Texto fornecido:
* * * * *

GT da reforma administrativa apresenta texto mais "maduro", mas desidratado

Enviado Segunda, 04 de Agosto de 2025.

Sem tratar de supersalários, proposta deve ter anteprojetos apresentados na Câmara este mês. Sindicato critica indefinição

A reforma administrativa, que está sendo elaborada pelo Congresso Nacional em parceria com o governo federal, deve ser discutida pela Câmara ainda neste ano, com anteprojetos prontos para apresentação a partir de agosto, na retomada dos trabalhos após duas semanas de recesso. Segundo o deputado Pedro Paulo (PSD-RJ), que coordenou o grupo de trabalho responsável por debater o tema, a ideia é criar um "rito político" para amadurecer a proposta e então levá-la ao debate entre os parlamentares. De histórico conturbado no Brasil, propostas anteriores da reforma enfrentaram resistência de sindicatos e servidores públicos. Com essa, que promete não mexer nos supersalários nem na estabilidade, não é diferente.

Pedro Paulo destacou que a reforma não pretende retirar direitos dos servidores, como a estabilidade, nem reduzir o tamanho do Estado. "O principal objetivo é dar as balizas para um Estado mais eficiente", garantiu em coletiva de imprensa convocada em julho.

"Queremos que a proposta esteja mais amadurecida na política antes de um debate público amplo", disse o coordenador do GT. A reforma será apresentada por meio de uma proposta de emenda à Constituição (PEC), um projeto de lei complementar (PLP) e um projeto de lei ordinária (PL). Na perspectiva do parlamentar, os textos assegurarão os direitos dos servidores e a estabilidade dos funcionários públicos.

* * * * *

Registros sobre coordenadas de alvos:
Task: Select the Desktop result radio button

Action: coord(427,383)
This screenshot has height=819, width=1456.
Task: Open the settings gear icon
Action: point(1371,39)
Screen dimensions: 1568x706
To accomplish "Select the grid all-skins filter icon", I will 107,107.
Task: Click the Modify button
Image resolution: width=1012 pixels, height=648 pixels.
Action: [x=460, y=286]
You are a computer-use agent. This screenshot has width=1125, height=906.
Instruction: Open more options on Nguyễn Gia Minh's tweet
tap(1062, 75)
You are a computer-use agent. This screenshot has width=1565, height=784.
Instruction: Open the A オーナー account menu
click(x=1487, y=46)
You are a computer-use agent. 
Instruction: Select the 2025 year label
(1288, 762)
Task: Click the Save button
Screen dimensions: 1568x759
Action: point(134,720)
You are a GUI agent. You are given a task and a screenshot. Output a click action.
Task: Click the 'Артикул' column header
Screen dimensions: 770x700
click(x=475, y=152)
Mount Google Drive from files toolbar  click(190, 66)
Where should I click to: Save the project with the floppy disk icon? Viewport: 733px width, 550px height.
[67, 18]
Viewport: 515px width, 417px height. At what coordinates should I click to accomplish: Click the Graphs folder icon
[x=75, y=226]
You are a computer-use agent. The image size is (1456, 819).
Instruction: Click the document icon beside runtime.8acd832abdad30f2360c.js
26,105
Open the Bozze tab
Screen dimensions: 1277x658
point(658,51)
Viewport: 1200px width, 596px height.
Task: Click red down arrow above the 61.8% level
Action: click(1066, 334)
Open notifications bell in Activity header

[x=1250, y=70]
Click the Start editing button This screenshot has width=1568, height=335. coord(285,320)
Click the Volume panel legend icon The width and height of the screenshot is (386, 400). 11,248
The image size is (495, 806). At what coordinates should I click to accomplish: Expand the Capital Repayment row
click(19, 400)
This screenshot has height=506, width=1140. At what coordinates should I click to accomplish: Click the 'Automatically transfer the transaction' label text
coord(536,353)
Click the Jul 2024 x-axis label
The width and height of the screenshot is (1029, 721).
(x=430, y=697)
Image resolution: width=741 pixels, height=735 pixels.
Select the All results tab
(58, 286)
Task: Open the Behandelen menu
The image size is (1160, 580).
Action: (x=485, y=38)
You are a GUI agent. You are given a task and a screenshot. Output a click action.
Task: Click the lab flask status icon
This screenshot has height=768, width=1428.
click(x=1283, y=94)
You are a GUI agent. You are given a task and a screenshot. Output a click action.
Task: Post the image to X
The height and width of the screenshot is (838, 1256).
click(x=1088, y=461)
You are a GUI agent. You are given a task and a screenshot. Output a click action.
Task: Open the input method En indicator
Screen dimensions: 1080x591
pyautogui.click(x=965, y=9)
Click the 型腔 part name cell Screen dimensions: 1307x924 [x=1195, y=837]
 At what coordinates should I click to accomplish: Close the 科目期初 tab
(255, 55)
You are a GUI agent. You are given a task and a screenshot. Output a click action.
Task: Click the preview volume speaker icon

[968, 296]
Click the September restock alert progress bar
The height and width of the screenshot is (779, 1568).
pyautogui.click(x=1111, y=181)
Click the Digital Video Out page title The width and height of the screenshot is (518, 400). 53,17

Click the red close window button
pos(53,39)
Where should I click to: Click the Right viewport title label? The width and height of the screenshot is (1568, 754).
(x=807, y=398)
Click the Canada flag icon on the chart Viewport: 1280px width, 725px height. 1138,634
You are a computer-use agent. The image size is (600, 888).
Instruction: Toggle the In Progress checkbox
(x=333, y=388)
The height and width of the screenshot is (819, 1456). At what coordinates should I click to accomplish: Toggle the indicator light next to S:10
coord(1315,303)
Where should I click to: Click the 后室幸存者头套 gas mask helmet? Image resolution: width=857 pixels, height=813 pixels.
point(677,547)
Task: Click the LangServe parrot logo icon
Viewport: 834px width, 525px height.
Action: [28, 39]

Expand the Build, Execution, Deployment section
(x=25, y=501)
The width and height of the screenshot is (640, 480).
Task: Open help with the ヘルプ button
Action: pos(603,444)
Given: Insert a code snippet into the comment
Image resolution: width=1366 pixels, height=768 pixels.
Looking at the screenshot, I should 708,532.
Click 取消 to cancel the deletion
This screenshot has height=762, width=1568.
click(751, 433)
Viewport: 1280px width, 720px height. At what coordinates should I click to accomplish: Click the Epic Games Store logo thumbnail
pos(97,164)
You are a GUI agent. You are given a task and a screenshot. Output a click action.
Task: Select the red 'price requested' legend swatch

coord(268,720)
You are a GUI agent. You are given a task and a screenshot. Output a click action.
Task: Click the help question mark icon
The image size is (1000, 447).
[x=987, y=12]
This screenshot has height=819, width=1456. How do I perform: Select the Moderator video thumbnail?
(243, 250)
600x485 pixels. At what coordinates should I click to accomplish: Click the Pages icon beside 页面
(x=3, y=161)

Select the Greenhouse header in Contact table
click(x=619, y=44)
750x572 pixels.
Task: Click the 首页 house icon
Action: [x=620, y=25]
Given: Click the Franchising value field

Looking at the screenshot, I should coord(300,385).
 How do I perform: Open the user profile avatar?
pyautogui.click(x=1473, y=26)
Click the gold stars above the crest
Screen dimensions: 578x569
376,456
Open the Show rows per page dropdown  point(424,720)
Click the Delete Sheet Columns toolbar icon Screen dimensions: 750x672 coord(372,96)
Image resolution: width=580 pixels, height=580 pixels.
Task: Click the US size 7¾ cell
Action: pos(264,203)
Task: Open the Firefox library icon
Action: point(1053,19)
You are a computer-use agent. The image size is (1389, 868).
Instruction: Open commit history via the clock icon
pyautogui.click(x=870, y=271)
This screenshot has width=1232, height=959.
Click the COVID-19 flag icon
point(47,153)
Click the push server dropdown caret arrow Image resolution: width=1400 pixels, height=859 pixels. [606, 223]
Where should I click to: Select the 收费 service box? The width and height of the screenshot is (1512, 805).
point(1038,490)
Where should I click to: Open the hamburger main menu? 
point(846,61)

* * * * *

Instruções do exercício: Repita sem alterações o trecho do texto sobre a reforma administrativa que vai de "Pedro Paulo destacou" até "dos funcionários públicos.", inclusive. Os registros constituem material à parte, sem relação com o texto.

Tarefa concluída:
Pedro Paulo destacou que a reforma não pretende retirar direitos dos servidores, como a estabilidade, nem reduzir o tamanho do Estado. "O principal objetivo é dar as balizas para um Estado mais eficiente", garantiu em coletiva de imprensa convocada em julho.

"Queremos que a proposta esteja mais amadurecida na política antes de um debate público amplo", disse o coordenador do GT. A reforma será apresentada por meio de uma proposta de emenda à Constituição (PEC), um projeto de lei complementar (PLP) e um projeto de lei ordinária (PL). Na perspectiva do parlamentar, os textos assegurarão os direitos dos servidores e a estabilidade dos funcionários públicos.